The question, “What have you been up to?” may soon find its way out of our vocabulary, if the growing popularity of twitter.com makes it the next staple of Web 2.0
Twitter is a free social networking service that allows users to send “tweets,” or text-based messages up to 140 characters long, to the Twitter website. The updates are displayed on the user’s profile page and then delivered to other users who have signed up to receive them. The updates can be sent to another user’s Twitter page, e-mail, or even mobile device. But don’t worry–users also have the option of restricting the delivery of their messages to their followers alone.
The general idea is to send an update of your current activity. For instance, I may type “meeting Sara at Coffee Joe’s”; my “followers” would then know where they can find me for the next little while. Recently, my coworker twittered about what project he was working on, so I could more efficiently plan my day. From his Twitter page, I also know what one of my customers has been going through the past few days, so the next time I see him I can act accordingly.
Twitter combines two trends that satisfy the needs of the Web 2.0 generation–information feeding and personal transparency. We are increasingly becoming a society where news and alerts are being sent to us digitally. Why not include information about what those close to us are doing? Strangely enough, even repeated digital encounters with another individual can be the basis of developing trust and friendship.

Extracted information:
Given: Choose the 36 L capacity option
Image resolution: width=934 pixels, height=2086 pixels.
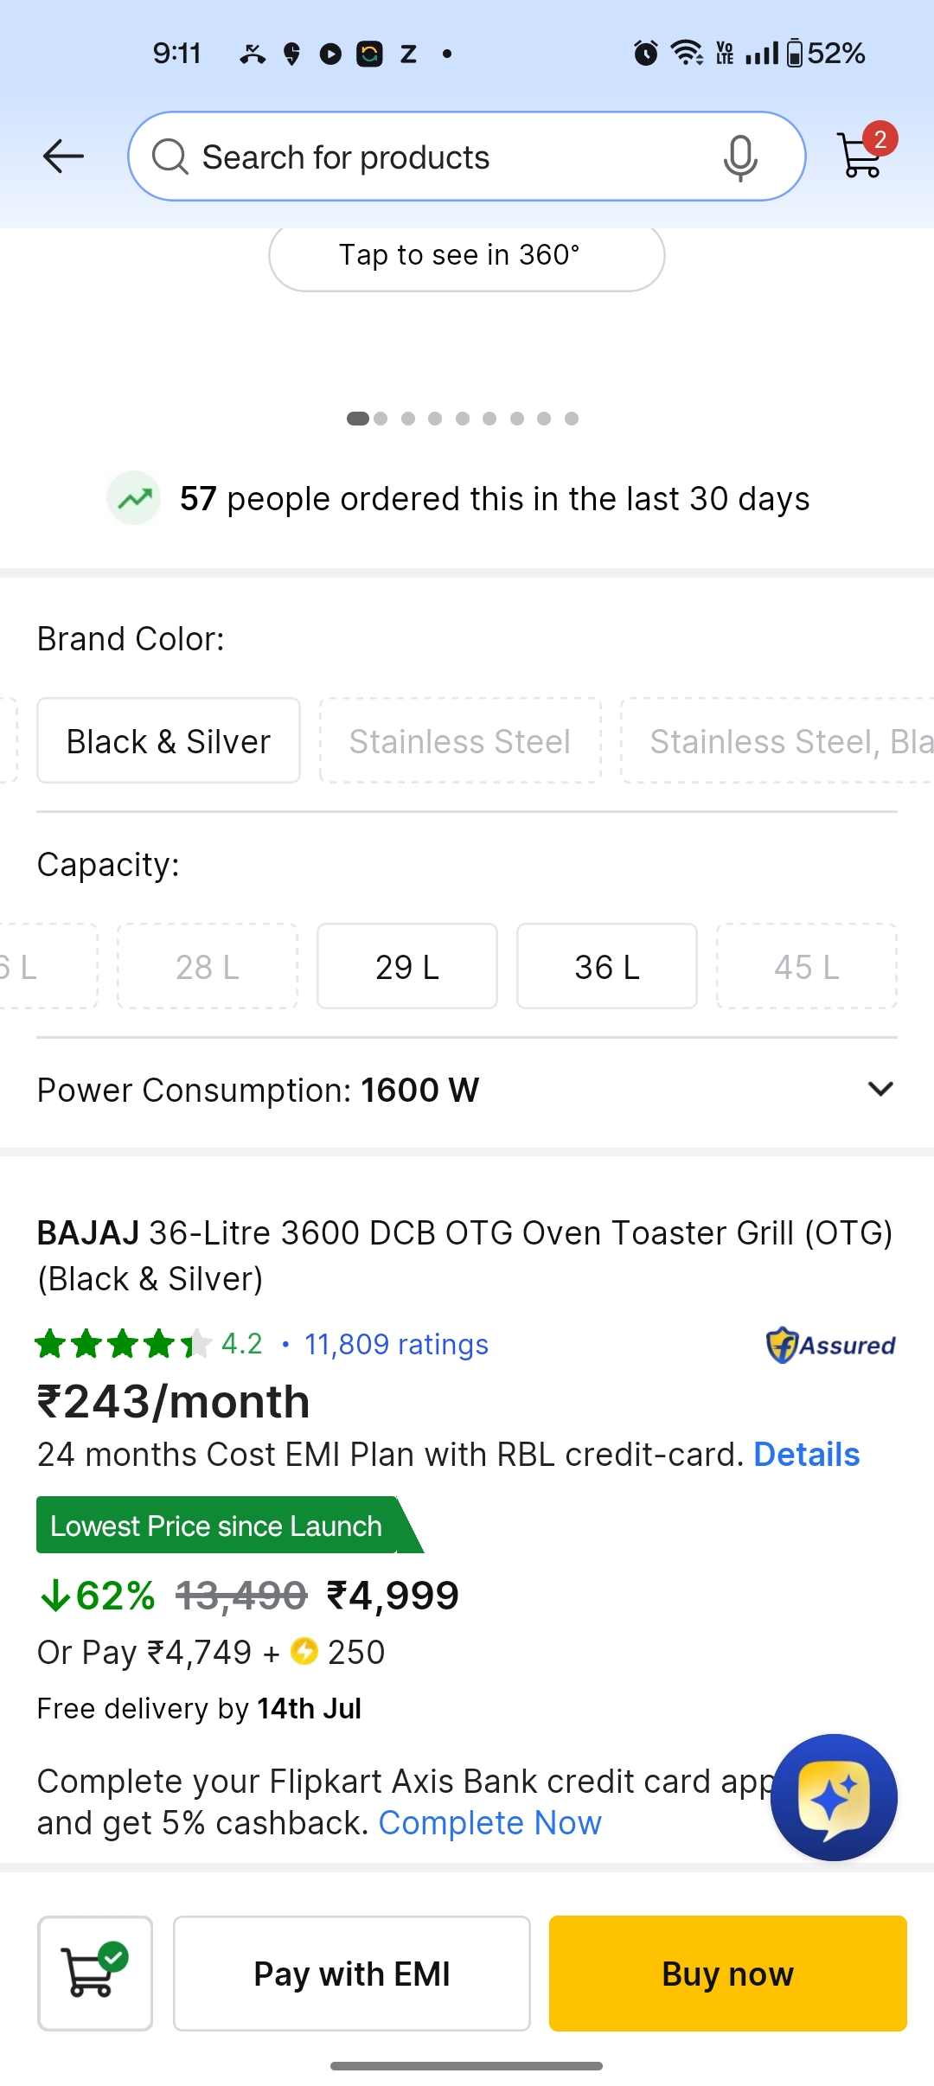Looking at the screenshot, I should coord(607,966).
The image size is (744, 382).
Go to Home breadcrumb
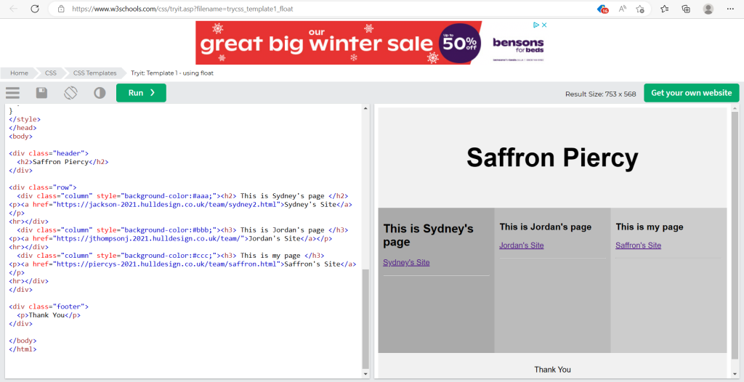point(19,73)
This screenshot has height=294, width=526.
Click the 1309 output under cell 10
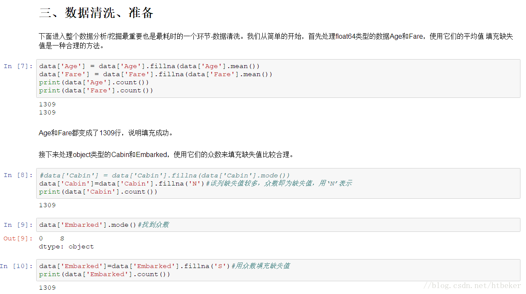click(47, 288)
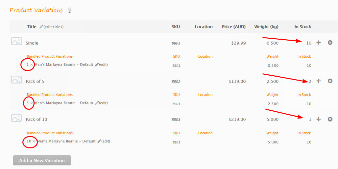This screenshot has height=169, width=338.
Task: Remove the Single variation with its X icon
Action: click(x=330, y=43)
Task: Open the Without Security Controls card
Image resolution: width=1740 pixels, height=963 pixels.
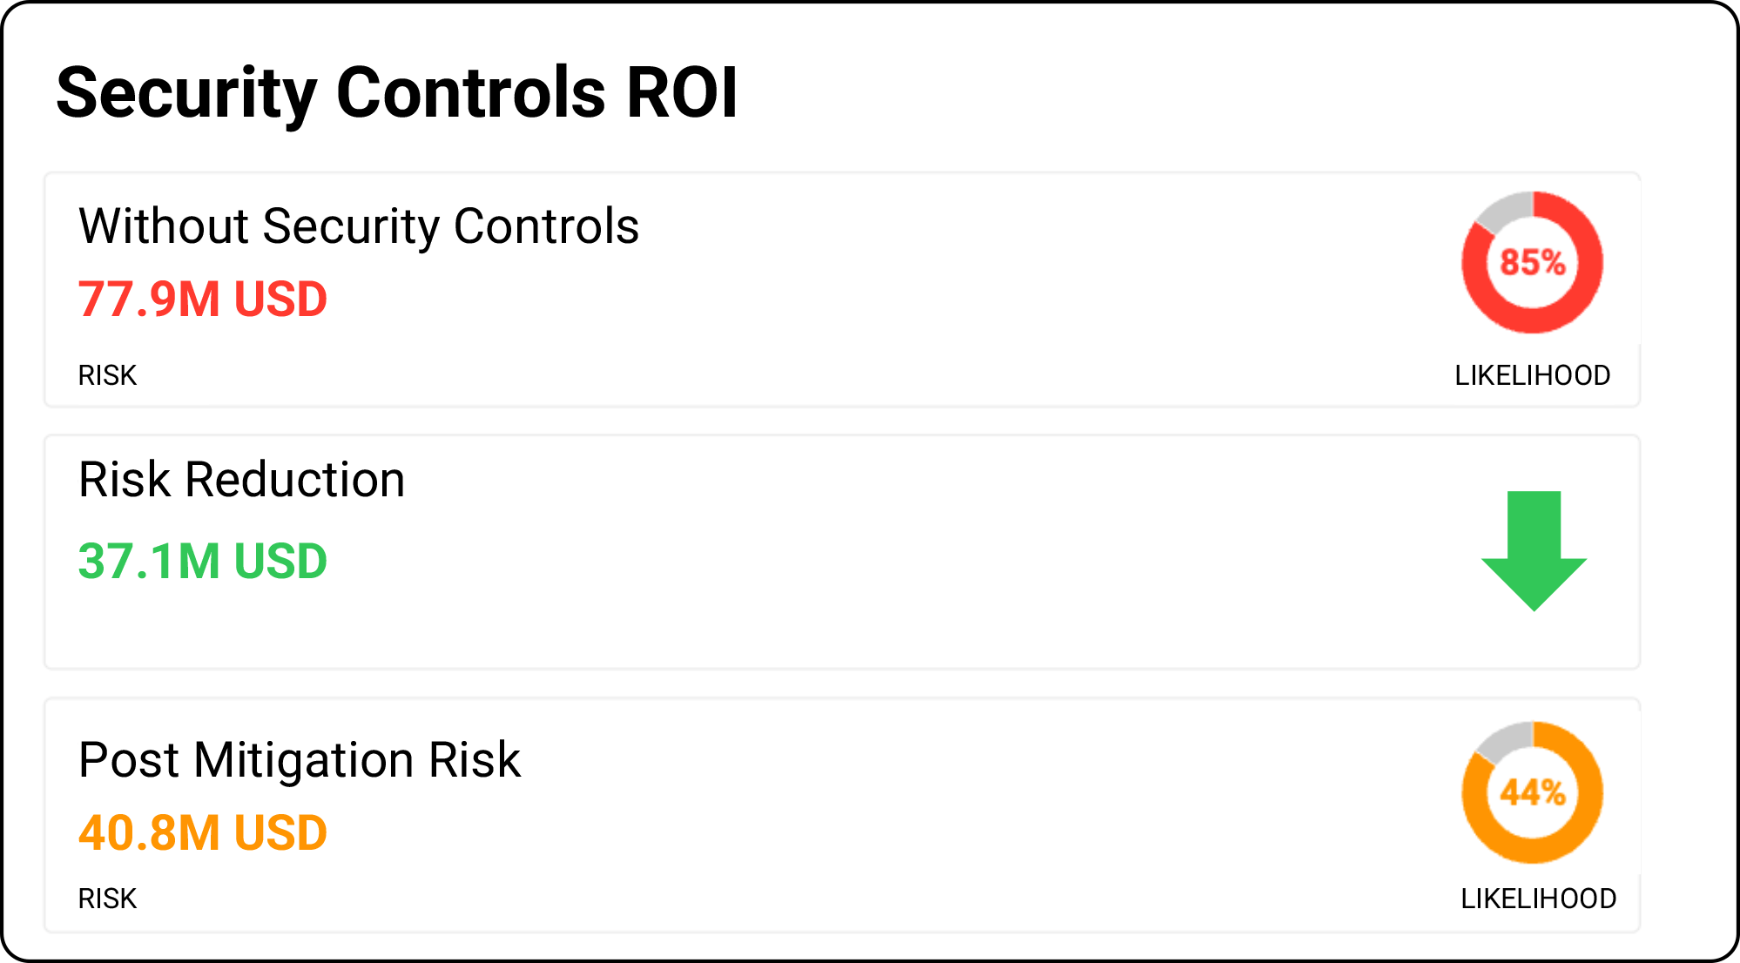Action: click(x=842, y=290)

Exercise: Carry on the article about Twitter from the point where it stops, picking up after its final sentence.

Result for this exercise:
Many may argue that twittering is an unproductive use of your time, since you could get caught up in following your favorite celebrities or presidential candidates in real-time while putting aside your own important tasks.
But others strongly disagree, claiming that Twitter is a great communication tool, even in the workplace. It can keep you on-task with co-workers and help you better communicate with clients. Some Twitterers will post questions on the site to receive immediate answers. Industry experts can post articles or other information that may be relevant to certain followers. The Los Angeles Fire Department even used Twitter to update the community about the forest fires of 2007.
More useful tools are being added to the application every day. Twitter.com/rfm (Remember the Milk) allows users to set up a to-do list and have reminders sent to their mobile device at any future day and time. You can also Tweet What You Eat by logging your food intake into Twitter.com/twye and have the program add your daily calories.
There will always be skeptics of all the tools of Web 2.0, but I would encourage you to discover how effectively these tools can benefit you and those around you. Twitter may just work for you.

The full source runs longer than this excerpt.